Internet Performance Delivered right to your inbox

Would the Public Cloud Have Saved Delta from Its No Good, Horrible, Very Bad Week?

Last week’s data center outage at Delta dominated the IT news cycle, and provided a “ripped from the headlines” example of A) IT resiliency gone awry and B) the link between IT resilience, business continuity, and business impact (while we don’t yet know the full fiscal impact on Delta’s business of this outage, a similar outage due to a server failure at Southwest Airlines has now been reported to have come at a cost of $54 million).

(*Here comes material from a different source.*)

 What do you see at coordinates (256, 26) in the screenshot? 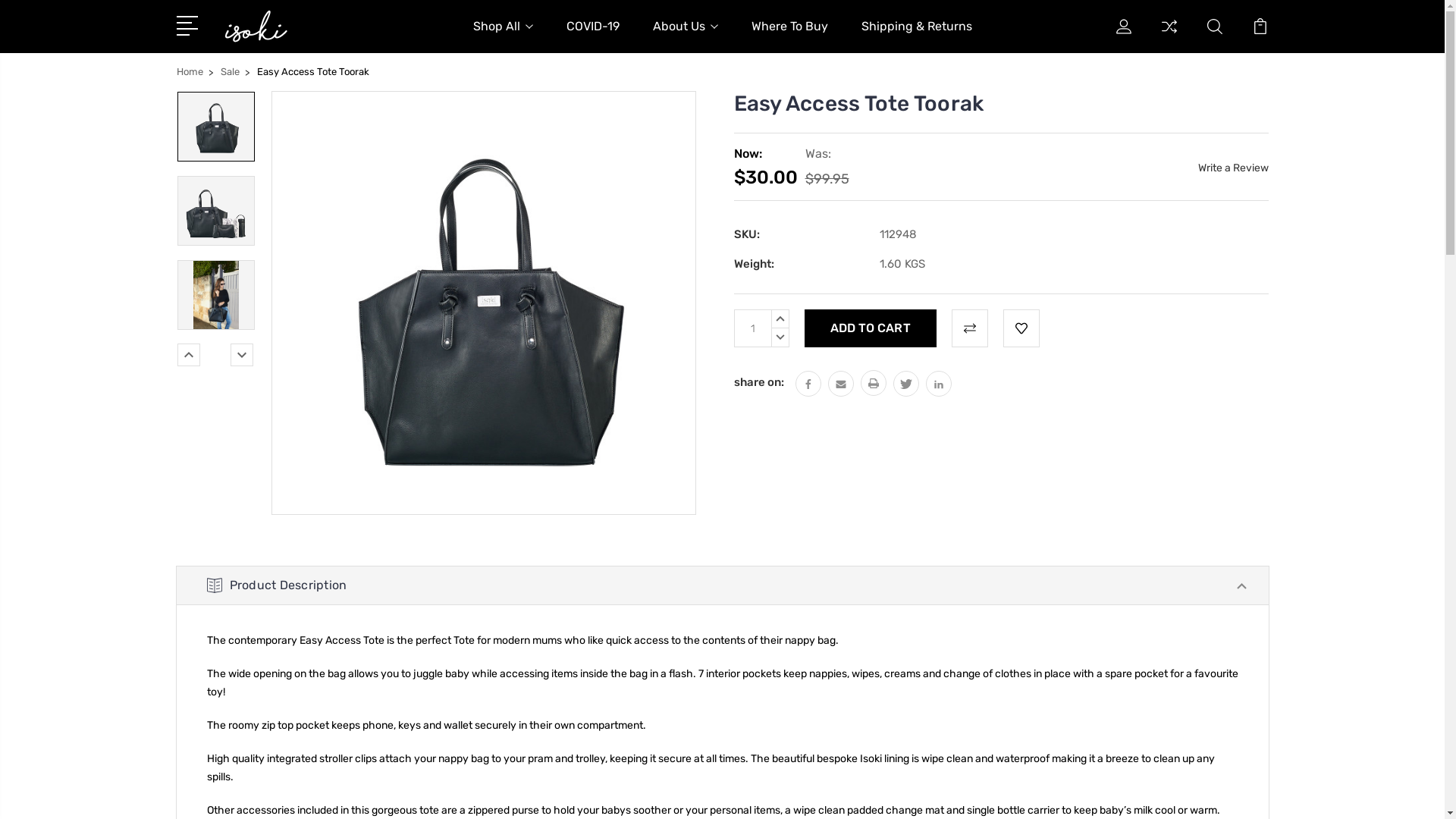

While we don’t have a full view into what went wrong, Tony Baer’s tweet summary of an excellent  ZDNet piece gives us a good picture:

Image 2016-08-15 at 9.21.55 AM

The outage also gave rise to a host of punditry on how the cloud might have saved Delta from its no good, horrible, very bad week. For example, writing in Forbes, Kalev Leetaru extols the benefits of public clouds from Google and Amazon to provide redundancy in this article. He writes:

“In this day and age it is extremely surprising that not a week goes by without news of another major corporate data center outage causing a critical disruption in operations. There is simply no technical excuse not to have geographic redundancy with automated failover. Most major cloud providers like Google and Amazon offer high levels of out-of-the-box redundancy. For example, Google’s standard disk storage writes all data 3.3 times automatically and disk snapshots are globally available, while virtual machines automatically migrate on hardware failure and new machines can be spun up from snapshots into any Google data center worldwide. Numerous offerings by both Google and Amazon and their peers allow applications to automatically span data centers, automatically transferring traffic in case of an outage or other issue.”

While Leetaru makes some very relevant points, his summary misses a much larger and more important point: singular-cloud redundancy is not enough to prevent outages when utilizing public cloud assets – a point that can be underscored in light of Google Compute Engine’s outage from late last week, which proves that even the most robust systems can go down – and take you down with it.

Simply moving assets to cloud infrastructure won’t ensure availability. First, as noted above, relying on a single cloud service provider (or CDN for content-centric applications) simply shifts risk from one single-entity point of failure to another. If the cloud or CDN goes out, so does your application. Second, cloud applications introduce new challenges for visibility and control of internet infrastructure (data centers and cloud included), as you no longer directly control how users are connecting to your applications (or perhaps more accurately, you control them less than you do from a corporate DC).

The simple fact is that many organizations still rely on legacy applications running in corporate data centers. This is almost certainly the case with some of Delta’s core business processes, like scheduling and airport operations. Many organizations are migrating these applications to cloud or hybrid cloud environments, and will be bridging from their on-premises solutions to the cloud for years to come.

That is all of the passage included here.